WORK REQUEST: Each line from the one containing "Open the premade.outgrow.us" to the end of the material below is to be restated exactly, with pictures skipped.

DATASET EXTRACT:
:::::
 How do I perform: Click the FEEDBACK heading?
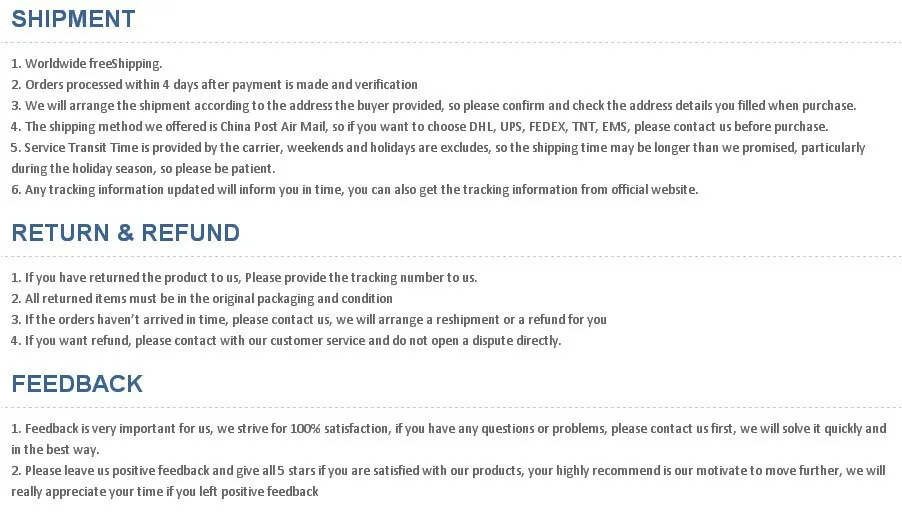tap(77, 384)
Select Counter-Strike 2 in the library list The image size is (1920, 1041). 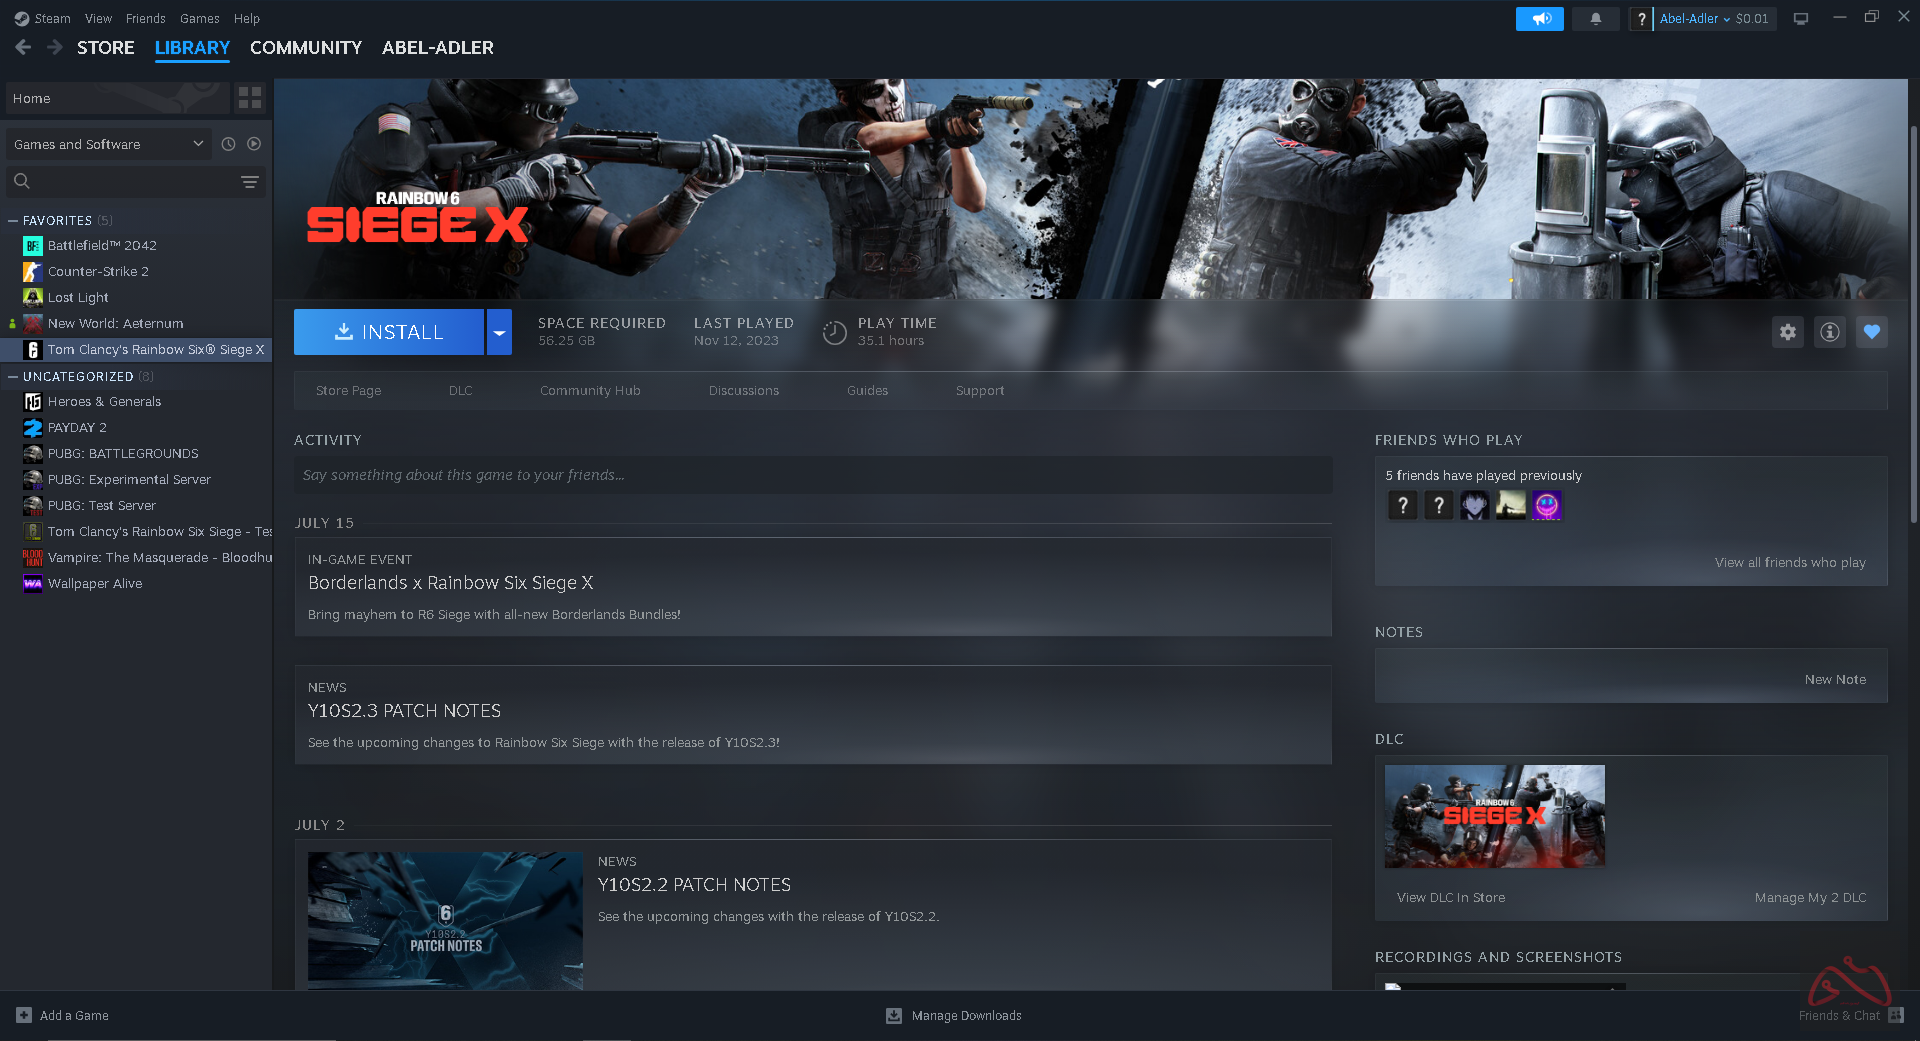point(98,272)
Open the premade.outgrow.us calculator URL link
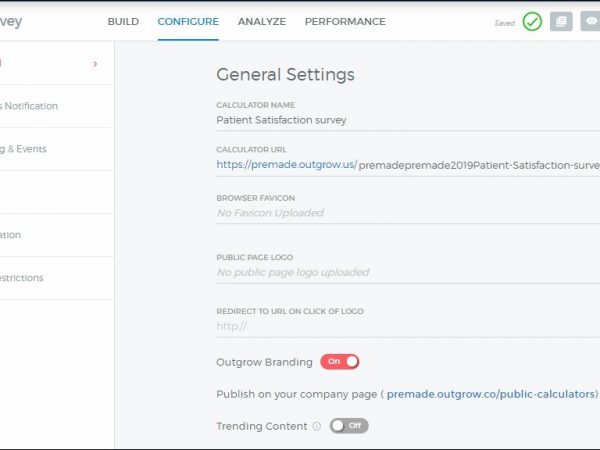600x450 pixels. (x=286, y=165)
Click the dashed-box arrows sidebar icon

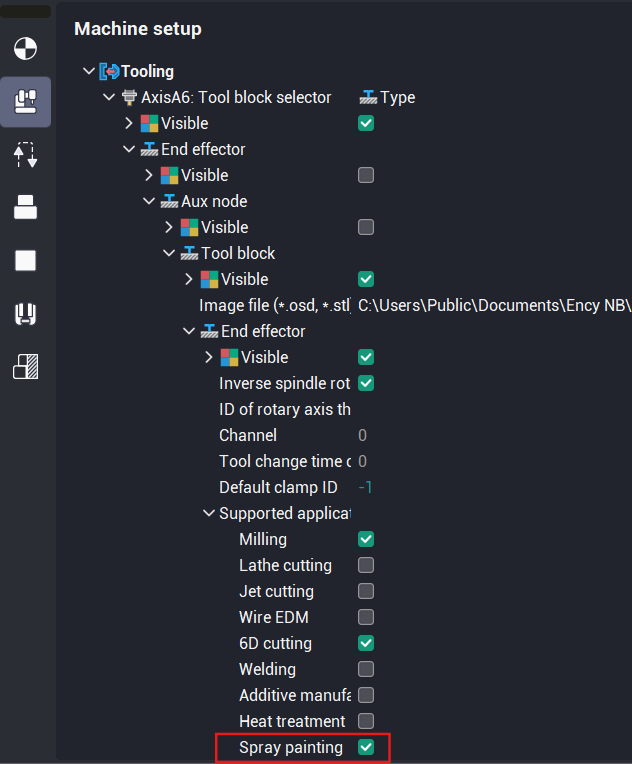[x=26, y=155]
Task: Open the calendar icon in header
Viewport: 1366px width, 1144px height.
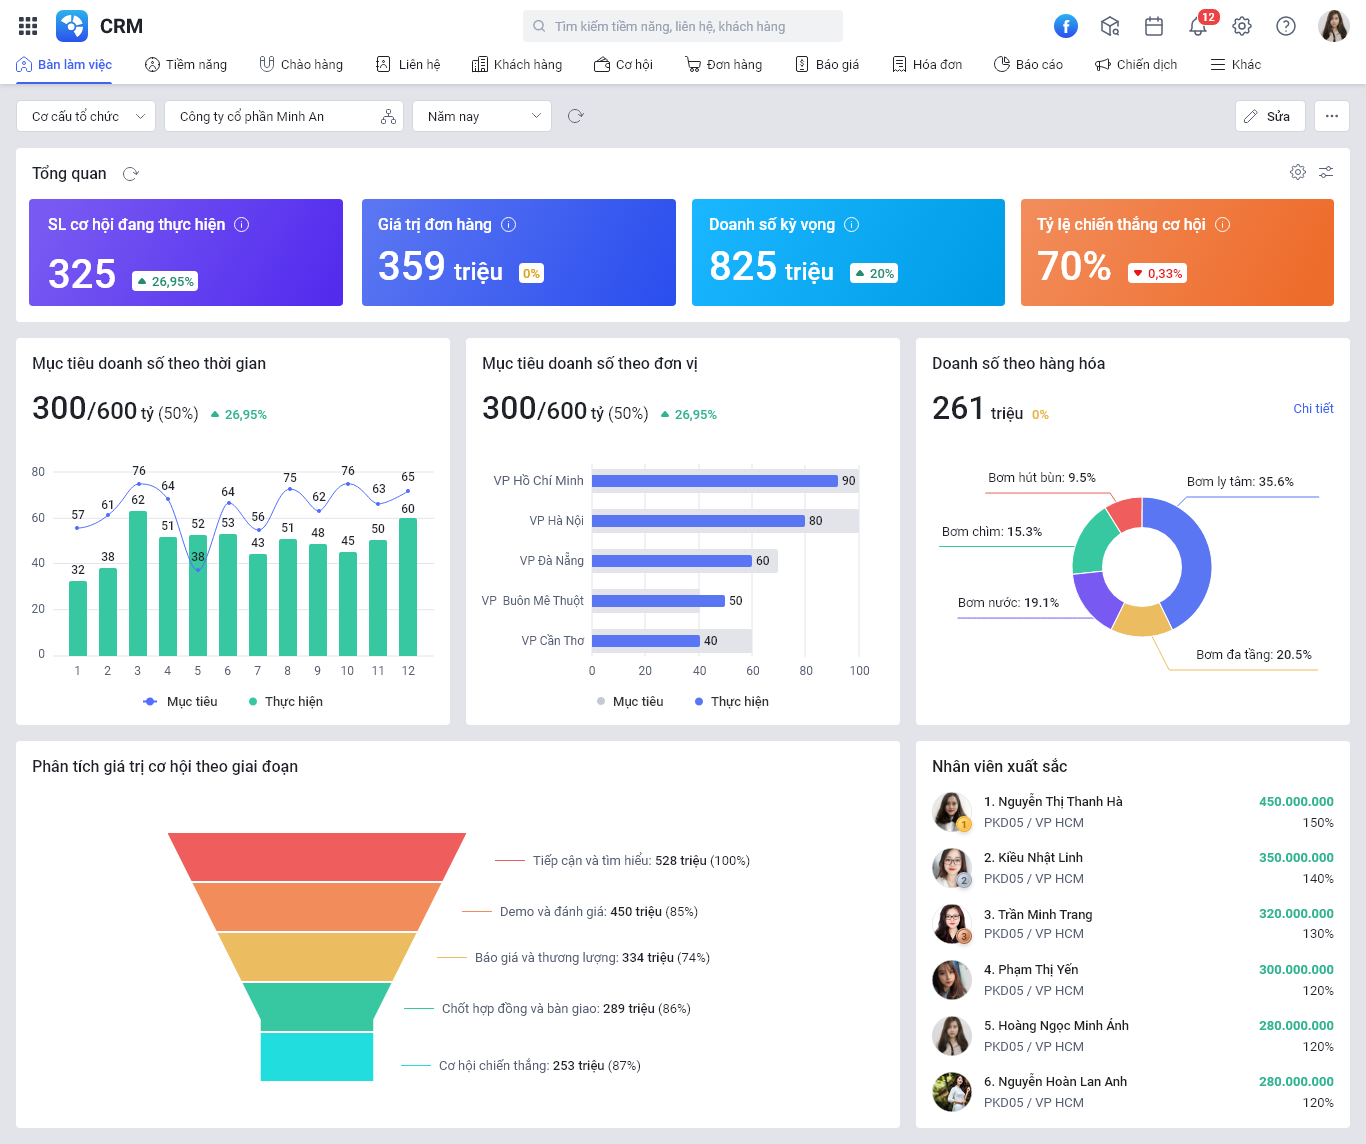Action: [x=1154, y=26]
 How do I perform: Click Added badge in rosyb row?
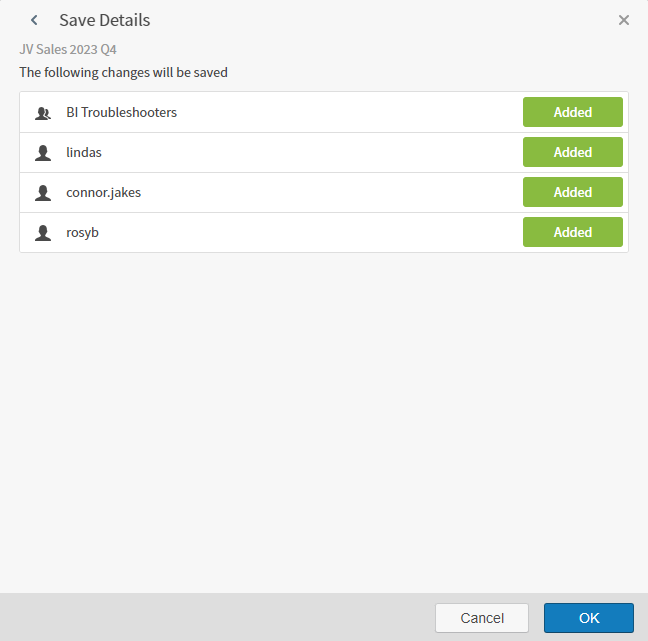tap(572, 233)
:::::
COMPLETED EXERCISE:
Open the premade.outgrow.us calculator URL link
600x450 pixels. (x=286, y=165)
Click the dashed-box arrows sidebar icon

[x=26, y=155]
Task: Open the calendar icon in header
Viewport: 1366px width, 1144px height.
Action: [x=1154, y=26]
 How do I perform: Click Added badge in rosyb row?
tap(572, 233)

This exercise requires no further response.